So this was a trial to see if vitamin C or/and zinc could speed up recovery. and hence reduce the duration of symptoms. Those taking vitamin C, with or without zinc, reached a halving of symptom severity, which was the trial's criteria, 1.2 days sooner (after 5.5 days) compared to standard treatment (after 6.7 days).
Now, here’s the twist. The authors state that there was no statistical significance between the groups. This is not true. Professor of Public Health Harri Hemila, from the University of Helsinki calculated “the rate of recovery in the vitamin C group compared to the standard of care group and found that vitamin C significantly increased the rate of recovery. - by a statistically significant 71%. This is different to the reduced average duration of 18% and relates to how many recover each day. "This direct comparison of recovery rate between the vitamin C and the standard of care groups was not published by Thomas et al.” he says.
In the graph below, where the vertical axis, at 100%, is the measured point of recovery, and the horizontal axis is the number of days, that more in the vitamin C group are recovering from the first measuring day, day 4 up to day 10 seen as the orange line (vitamin C) and blue (control) lines diverging. Then, on day 10 the vitamin C was stopped and the lines increasingly converge. becoming little different by day 16. This pattern is entirely consistent with the positive effect of vitamin C.

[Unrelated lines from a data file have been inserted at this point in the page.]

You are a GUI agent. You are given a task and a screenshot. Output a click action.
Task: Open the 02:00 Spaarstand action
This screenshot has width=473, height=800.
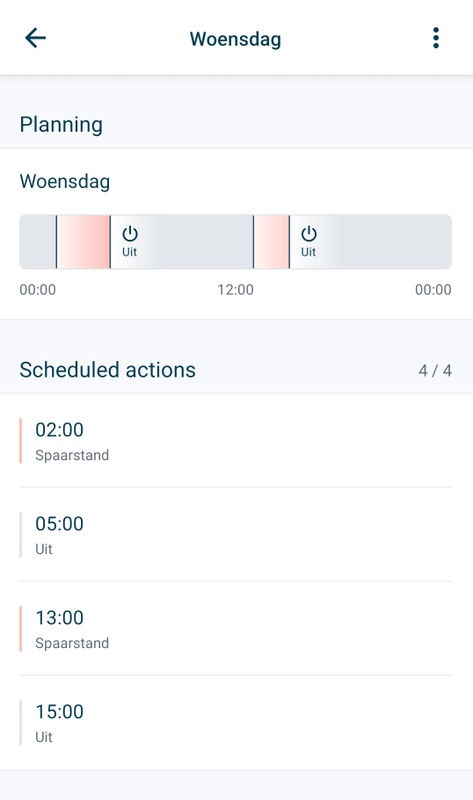click(235, 441)
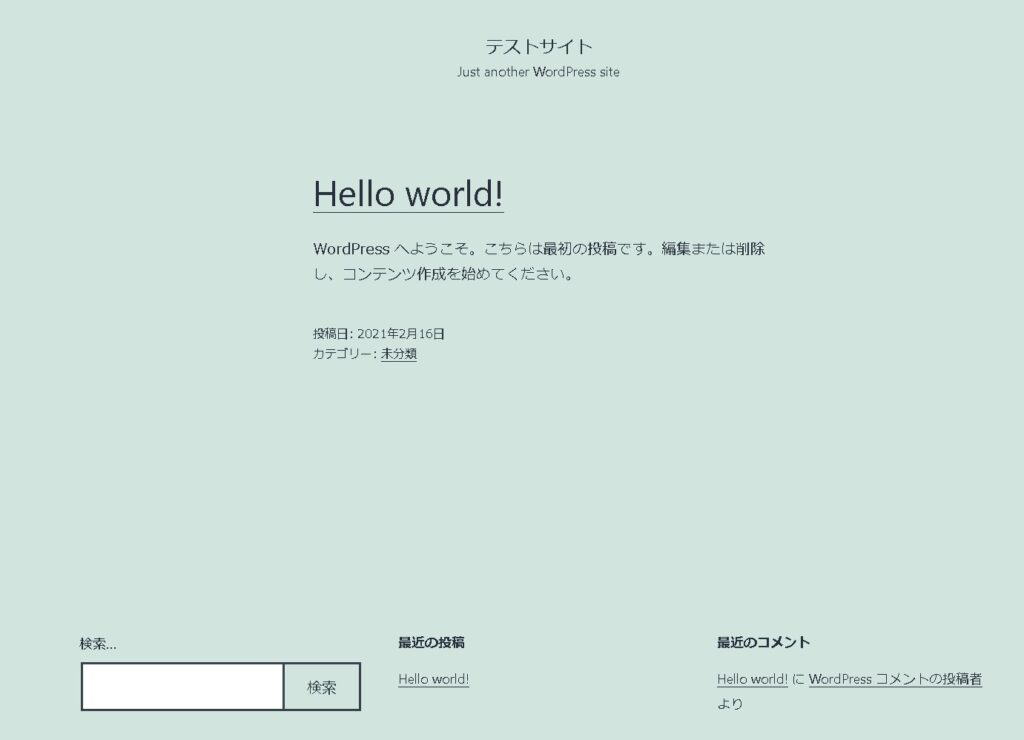Open the WordPress コメントの投稿者 link
Viewport: 1024px width, 740px height.
(x=895, y=679)
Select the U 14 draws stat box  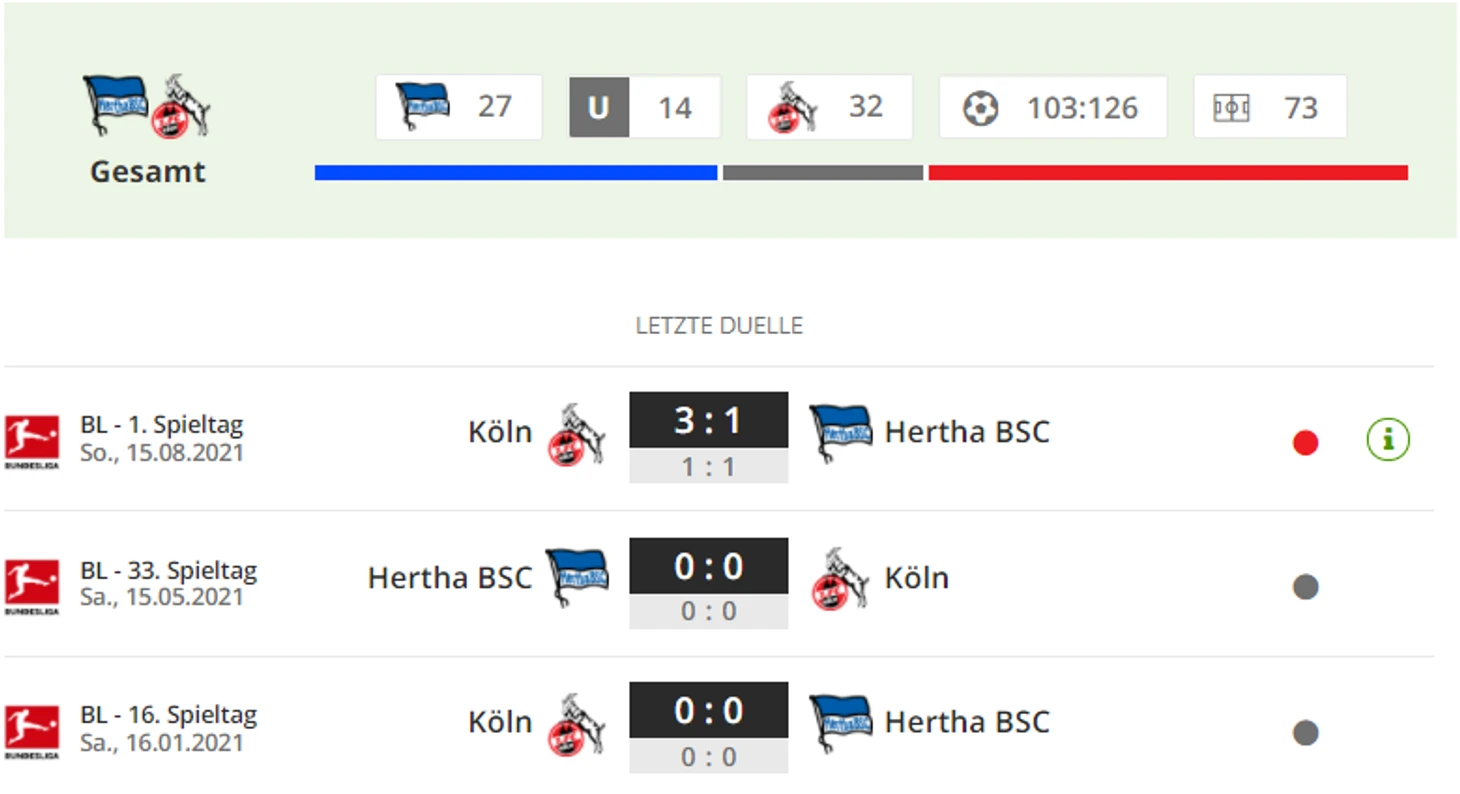click(645, 107)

He points out that “A dose-response effect for vitamin C on common cold duration has also been indicated [from previous studies], with a prediction that 6-8 g/day doses might shorten viral upper respiratory infections by some 20% . This prediction is consistent with the 18% effect observed by Thomas et al. with the dosage of 8 g/day. Furthermore, there are indications [in other studies] that vitamin C might also have effects on more serious infections caused by SARS-CoV-2.”
This is not the first time JAMA has misled its readers about vitamin C, he says in his critique, citing five other examples. JAMA’s anti-vitamin/pro-drug commentary further compounded this misinformation with statements such as “these 2 supplements failed to live up to their hype.” Was this an intended hatchet job? The authors were told of this incorrect statistical analysis prior to publication so I think we have to conclude yes and one that will cost lives.
There are, in my opinion, three other major problems with this study, the last relating to the zinc supplementation.
1. The study, which was meant to involve 500 people, and was erroneously stopped early, contradicting their study design criteria. If they had continued the positive effect observed may have been further strengthened.
2. The other issue, which most practitioners experienced with vitamin C therapy know, and is supported by previous studies, is that the positive effect of vitamin C is strongest in those who start on the first day of infection or in studies giving continuous supplementation and therefore the participants would be supplementing during the first day of infection. Vitamin C tends to not work so well once a viral infection has taken hold.
I asked the study author, Dr Milind Desai regarding the number of days that infection had occurred prior to starting vitamin C. He told me “How many days they were symptomatic [prior to treatment] was recorded but obviously difficult to ascertain. This data is not available.” I’m not sure why it is difficult to ascertain, or unavailable, because all results in this trial were based on self-reports and asking when your symptoms start is a basic question in any medical examination and duly recorded, as he stated it was. Also, since only those testing PCR positive were included one imagines there is some delay in getting symptoms, getting PCR tested, then getting started on this trial which the author said happened “on or around the first day of presentation to the outpatient setting.” Given that the importance of the timing of any medication in a disease cycle this should have been reported or, at least, listed as a weakness in the study. Starting vitamin C supplementation earlier in the disease cycle would be expected to improve the effectiveness.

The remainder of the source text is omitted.